Copy the records below word for word, starting at the line that contains "Click the search members input field" and ending at the end of the records. Leave the pictures out of your answer.

[TASK INPUT]
☆ ☆ ☆
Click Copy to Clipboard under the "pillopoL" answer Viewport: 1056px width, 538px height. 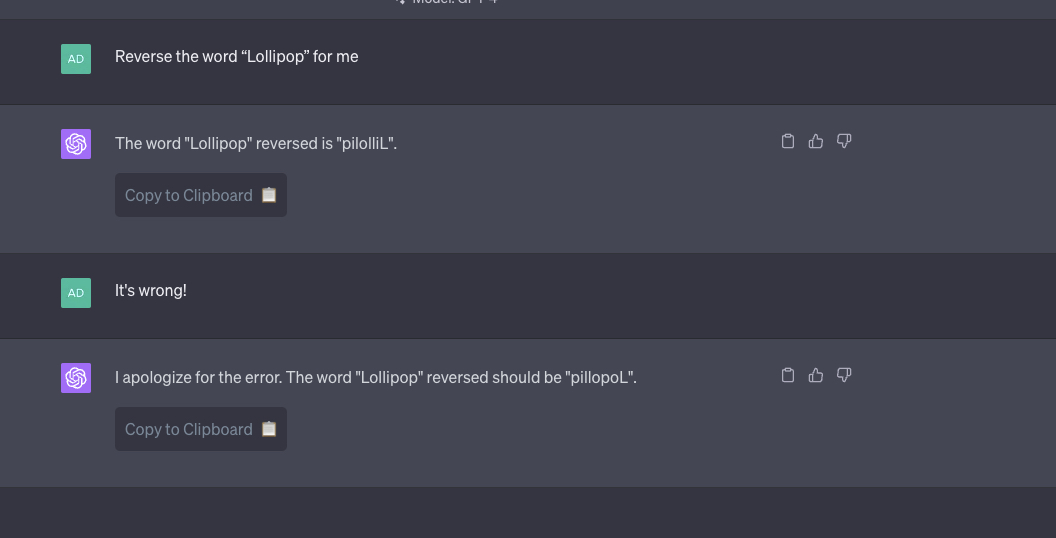201,429
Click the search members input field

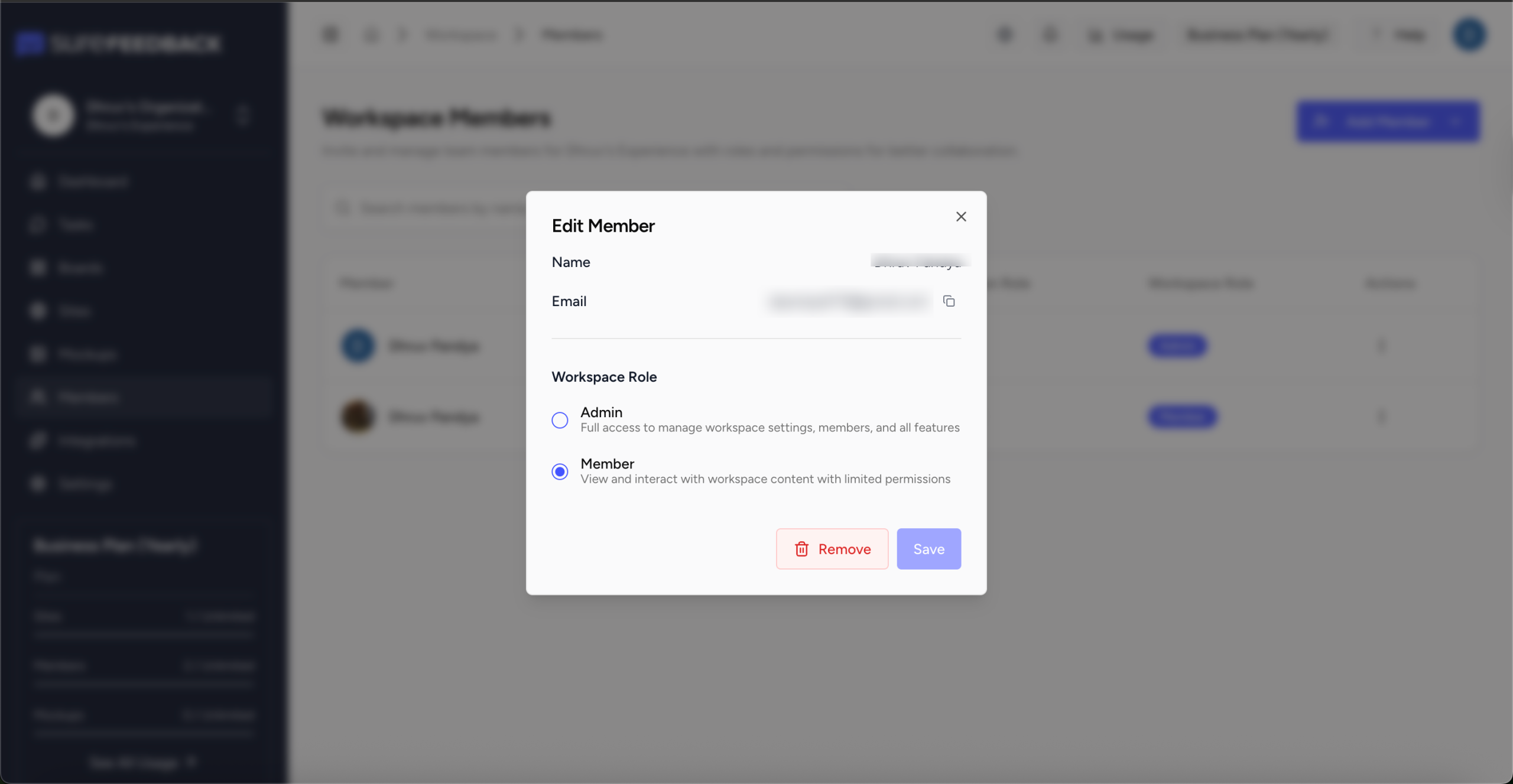437,208
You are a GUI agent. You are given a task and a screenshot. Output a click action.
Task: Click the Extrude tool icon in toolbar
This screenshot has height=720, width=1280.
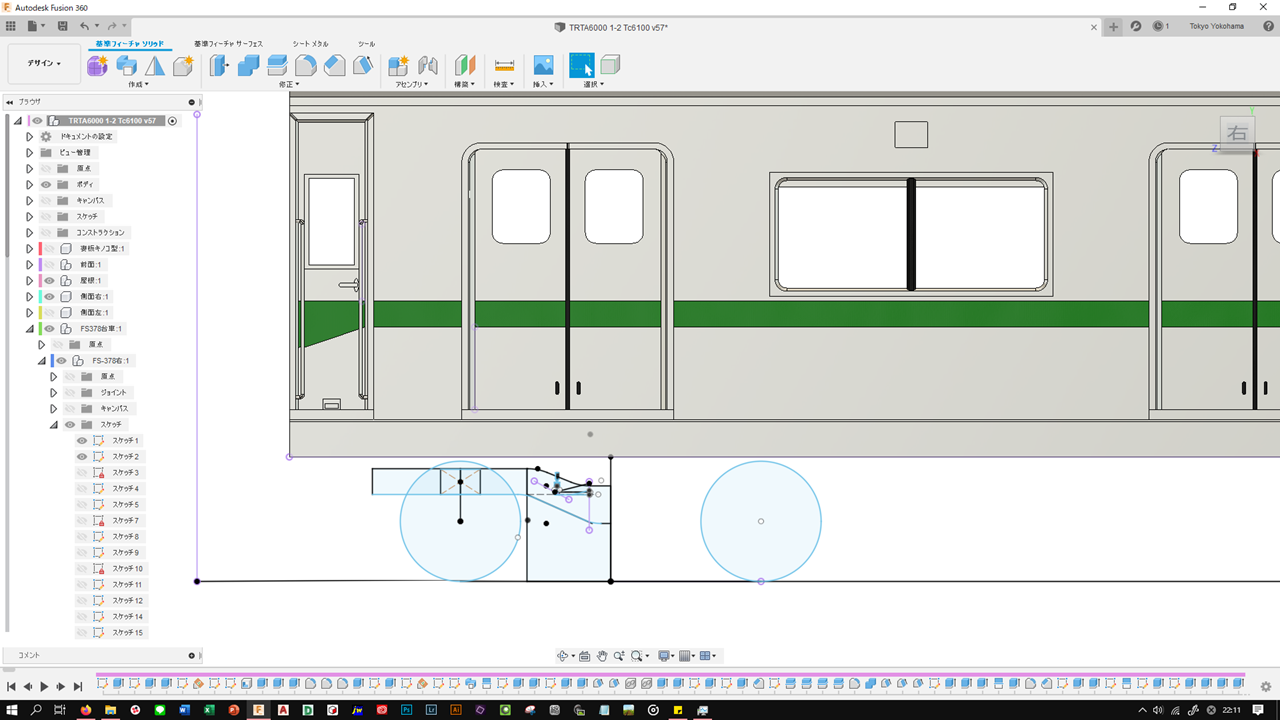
☆ ☆ ☆
[ANSWER TO THE TASK]
Click the search members input field

437,208
You are a GUI agent. You are given a task and a screenshot. Output a click action.
Task: Click the Extrude tool icon in toolbar
This screenshot has height=720, width=1280.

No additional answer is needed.